The Best CEO's ...7/30/2003

    There are literally thousands with the title, But only a few who are genuinely great at this increasingly demanding job. Here's how Worth identified the 50 best.

     It is testimony to the rising importance and visibility of the CEO that there's no longer any need to explain what these quintessentially businesslike initials stand for. The image of the CEO has taken its lumps during the past few decades. In the 1970s, the CEO was a bumbling bureaucrat who couldn't even build a car that would stay in one piece. In the 1980s, the CEO was a rapacious plunderer, vilified for laying off honest folk just to acquire a more lavish jet. But today, CEOs are popularly regarded as a new celebrity class--even a nouveau aristocracy. Not so much as captains of industry but as wealth creators. Innovators. Visionaries. The modern CEO-- including the most nerdy among them--even has sex appeal.
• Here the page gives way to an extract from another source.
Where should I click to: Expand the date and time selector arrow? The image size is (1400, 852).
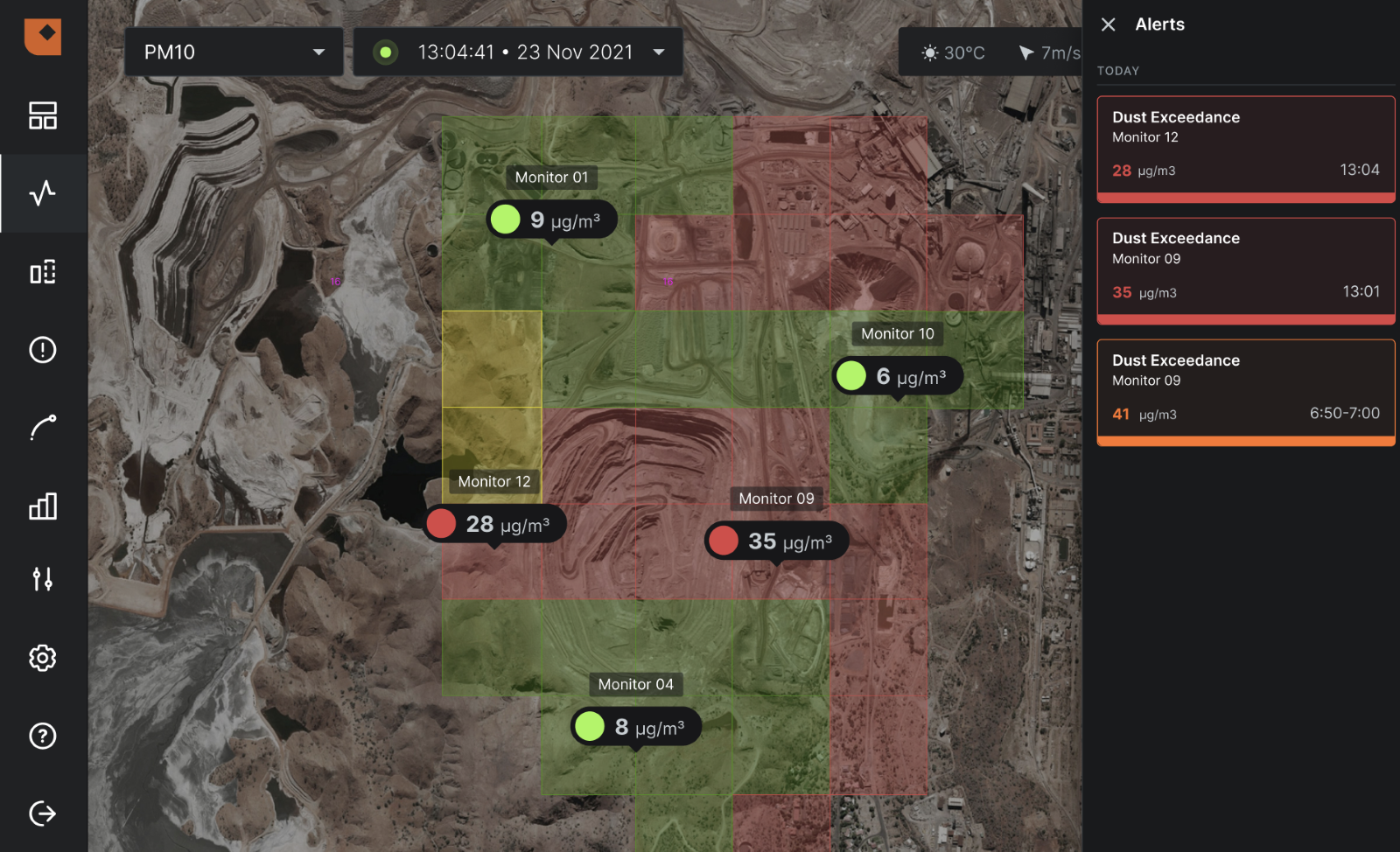click(659, 52)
     The rising popularity of investing, of course, has made CEOs more prominent as public figures. If they don't know it to begin with, shareholders quickly learn that a CEO's decisions and pronouncements can have a profound and often sudden impact on the value of their holdings. Fortunes can be made or lost in an instant. It's a relationship certain to create both heroes and goats.
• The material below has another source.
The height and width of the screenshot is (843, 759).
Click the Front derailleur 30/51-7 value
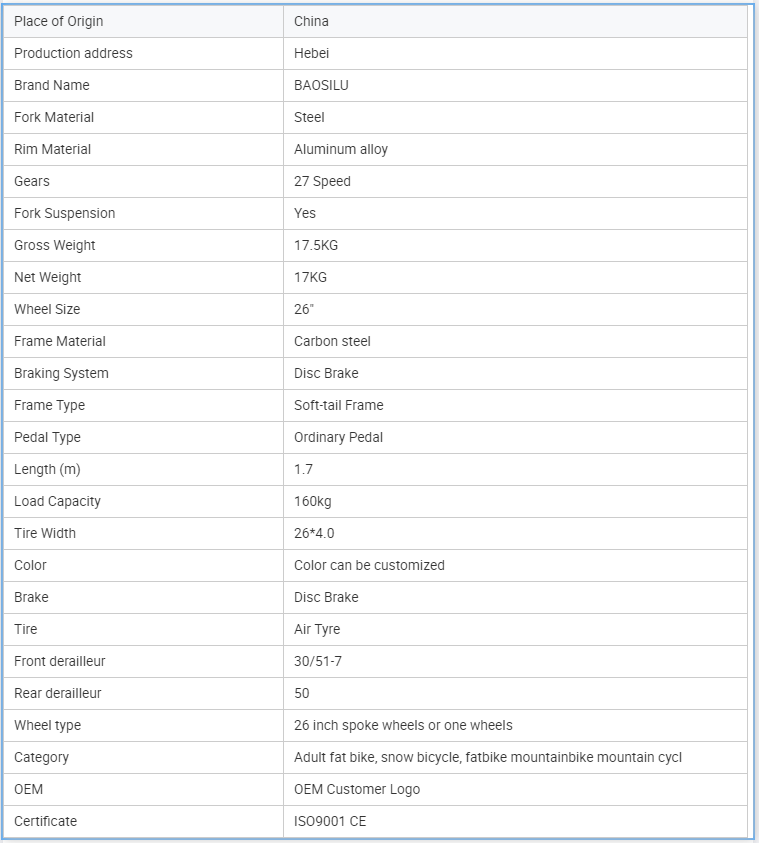pos(319,661)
     The stories that follow focus on the heroes: 50 CEOs who shine for what they have accomplished to date and who, Worth believes, stand the best chance of excelling well into the future. The 50 leaders are anything but uniform in philosophy or personal style. There's Michael Eisner, Disney's flashy micromanager. And also Bob Kierlin of Fastenal, who wears hand-me-down suits and claims to make no more than four big decisions a year. There's IBM's aloof and distinguished Louis V. Gerstner Jr. And Continental's motorcycle-riding rock and roller, Gordon Bethune. Koichi Nishimura, a Buddhist (and ex-football player), has infused Solectron with a culture that values relationships and attention to detail. Dennis Kozlowski of Tyco is a strategic deal maker. And, of course, there are Michael Dell, Bill Gates, Steve Jobs, and several others who have masterminded the ongoing revolution in the way all of us work and communicate. S Diverse as they are, however, the Worth 50 also all share certain key traits: integrity, vision, an ability to focus, a willingness to take strategic risks, and an unwavering belief in themselves and their companies (as demonstrated by their willingness both to reinvest corporate resources and to tie their personal fortunes to their enterprises).
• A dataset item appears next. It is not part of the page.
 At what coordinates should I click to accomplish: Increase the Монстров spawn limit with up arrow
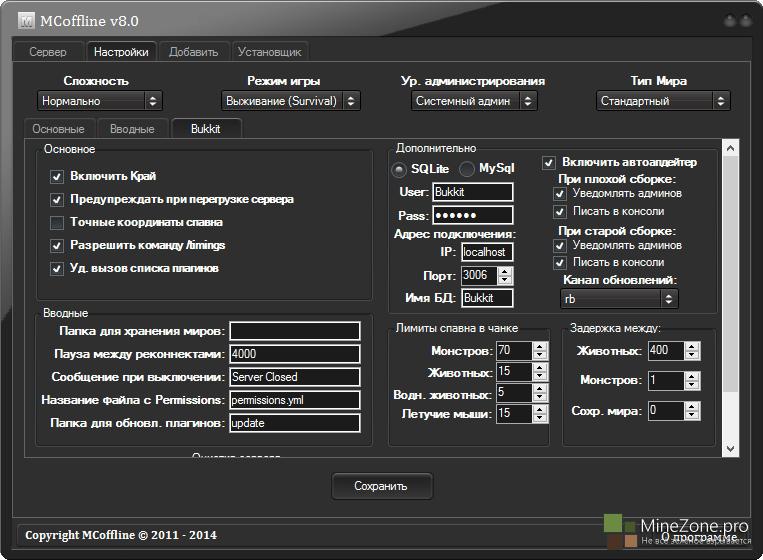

      First, a reporting team contacted a hundred of Wall Street's sharpest analysts in search of nominations. Essentially, each analyst was asked: "If you had to entrust your personal nest egg to just one or two CEOs, whom would you give it to?" Next, Worth investigated the performance of each CEO within the context of his (or her) industry, the executive's ongoing commitment to the business (as measured by things such as capital spending, research and development, and marketing expenses), the company's short-term and long-term prospects, and its over-all behavior as a socially responsible organization (a sign of enlightened management). An especially promising executive could make the list even without a long tenure as CEO--so long as the candidate had already played a major role in a company's success.

      One note: Many readers will wonder why Jack Welch, the famed CEO of General Electric, does not appear in the following pages. In Welch's case--and a number of others--the deciding issue was age. As a consistent advocate of long-term investing, Worth wanted to identify the CEOs most likely to build value for their shareholders for many years to come. Therefore, no CEO who is older than 60 appears on the list. Sorry, Jack.